In The Canterburian's Self-Conviction (1640), "anent their superstitions," is this passage: "They avow that signing with the signe of the Crosse at rysing or lying downe, at going out or coming in, at lighting of candles, closing of windowes, or any such action, is not only a pious and profitable ceremonie, but a very apostolick tradition."

Pennant, in his Welsh MS., says: "At the delivery of the bread and wine at the Sacrament, several, before they receive the bread or cup, though held out to them, will flourish a little with their thumb, something like making the figure of the Cross. They do it (the women mostly) when they say their prayers on their first coming to church."

Dalrymple, in his Travels in Spain, says that there not a woman gets into a coach to go a hundred yards, nor a postillion on his horse, without crossing themselves. Even the tops of tavern-bills and the directions of letters are marked with Crosses."

Among the Irish, when a woman milks her cow, she dips her finger into the milk, with which she crosses the beast, and piously ejaculates a prayer, saying, "Mary and our Lord preserve thee, until I come to thee again."

A writer in the Gentleman's Magazine for July 1783, speaking of CROSS BUNS, Saffron Cakes, or Symnels,* in Passion Week, observes that "these being, formerly at least, unleavened, may have a retrospect to the unleavened bread of the Jews, in the same manner as Lamb at Easter to the Paschal Lamb.”

Winckelman records that at Herculaneum were found two entire loaves of the same size, a palm and a half, or five inches in diameter, marked with a cross, within which were four other lines.

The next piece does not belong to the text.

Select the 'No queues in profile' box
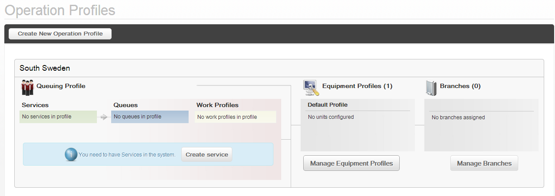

Hutchinson (Hist. of Northumb.) has the following: “Semeslins. We have a kind of cake, mixed with fruit, called Semeslins. The Romans prepared sweet bread for their feasts held at seed time, when they invoked the Gods for a prosperous year. In Lancashire they are called Semens. We have the old French word still in use in Heraldry, Semee, descriptive of being sown or scattered."